Que peut-il avoir de pire pour un pays que d’écoper du label de « Cité prenable » ou encore de « forteresse sans portes, ni gardiens » ? Une question que l’on se pose et se repose après ce qui s’est passé lors de la soirée du dimanche 16 juillet au festival de Carthage où « l’humoriste » AZ a recouru à des propos acerbes et grossiers qui ne servent en rien son supposé spectacle théâtral. Selon les dires de ce soi-disant comédien, l’objectif était de « divertir le public ». Ô, combien le prétexte est précieux si ce n’est flatteur !
Après la polémique provoquée par cette grave transgression éthique et morale, le chef de l’Etat a reçu, mardi dernier, la ministre des Affaires culturelles, Hayet Guettat Guermazi. Il lui a, alors, signifié que les propos grossiers tenus par le comédien français ne représentaient pas seulement une agression contre le public du festival mais qu’il était question d’un « crime ».
Le président Kaïs Saïed a, par la même occasion, rappelé que l’objectif derrière la création des festivals dont Carthage et Hammamet était de promouvoir la culture. Il a également fait observer que « le choix des artistes, qui y participent, était très minutieux durant des années ».
Peu après le dérapage dudit « humoriste » français et l’outrage public à la pudeur dont il est auteur, on a, de surcroît, eu droit à un tas d’excuses de la part de ce « comédien » lui-même, du ministère de la Culture, de l’Établissement national pour la Promotion des Festivals et des manifestations culturelles et artistiques, ainsi que le comité d’organisation de la 57e édition du Festival international de Carthage. Et les communiqués successifs ont exprimé regrets et remords. Mais après quoi ? Le mal était déjà fait. Sauf que les questions qui demeurent seraient du style : Qui c’est et qui juge ? Qui sont ceux qui veulent rendre le théâtre antique de Carthage accessible à tous, à quiconque ? Sinon, qui sont ceux qui s’adonnent encore à ce dangereux nivellement par le bas du goût public en programmant des spectacles folkloriques, des pseudo-chanteurs et comédiens, sommes toute, une fausse note et des phrases toutes faites sans queue ni tête ?

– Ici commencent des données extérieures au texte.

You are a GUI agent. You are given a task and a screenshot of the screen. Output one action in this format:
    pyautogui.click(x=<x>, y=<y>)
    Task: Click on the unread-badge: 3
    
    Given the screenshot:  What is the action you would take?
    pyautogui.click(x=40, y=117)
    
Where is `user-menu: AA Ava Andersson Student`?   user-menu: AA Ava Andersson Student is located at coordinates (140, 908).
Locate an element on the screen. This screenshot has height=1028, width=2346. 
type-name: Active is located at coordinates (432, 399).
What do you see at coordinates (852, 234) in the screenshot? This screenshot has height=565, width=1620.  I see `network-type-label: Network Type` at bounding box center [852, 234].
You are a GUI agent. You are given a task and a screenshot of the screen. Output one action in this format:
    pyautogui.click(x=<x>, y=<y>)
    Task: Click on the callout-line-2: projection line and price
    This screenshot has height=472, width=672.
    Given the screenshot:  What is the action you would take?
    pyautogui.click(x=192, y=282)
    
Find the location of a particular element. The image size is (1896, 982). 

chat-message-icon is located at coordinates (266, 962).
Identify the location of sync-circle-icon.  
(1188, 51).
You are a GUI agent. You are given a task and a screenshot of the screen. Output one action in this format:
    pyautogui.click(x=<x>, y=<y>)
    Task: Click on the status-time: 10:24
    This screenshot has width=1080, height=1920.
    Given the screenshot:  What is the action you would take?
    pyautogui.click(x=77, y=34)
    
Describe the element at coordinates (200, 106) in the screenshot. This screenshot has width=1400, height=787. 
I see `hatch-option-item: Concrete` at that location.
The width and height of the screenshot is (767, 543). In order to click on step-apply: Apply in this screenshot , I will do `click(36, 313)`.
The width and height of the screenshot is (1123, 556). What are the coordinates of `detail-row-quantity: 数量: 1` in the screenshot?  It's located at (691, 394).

Depuis plus d’une décade, nous constatons une inquiétude sans cesse quant à ce phénomène nouveau de la fast culture qui se déguste comme un hamburger sauce pop.
De quelle liberté d’expression parle-t-on aujourd’hui ? Ce n’est plutôt qu’une déviation à même de nuire à la recherche de la vérité, voire jusqu’à devenir une fabrique de fausses vérités.
Cela fait des années que la voie est ouverte à toutes les dérives pour capter un public qu’on s’évertue à rendre crédule. Dans le flot des tirades et des verbiages, cela peut aller de la médiocrité à des formes de diffamation et de transgression sans souci éthique, déontologique.
Aujourd’hui, ce qui arrive à la culture soumise aux conditions différentes de notre société interpelle et intrigue. Et la crise de la culture que nous vivons n’a d’égale que la gestion calamiteuse de l’administration et des institutions y afférentes.
Sans nul doute, ce qui est en jeu aujourd’hui est bien autre chose que l’instantané et l’actuel, il s’agit plutôt de l’éducation du goût public et du rôle à jouer par l’Etat ou encore par l’élite, si élite il y a. Dans la correction de la trajectoire d’une nation.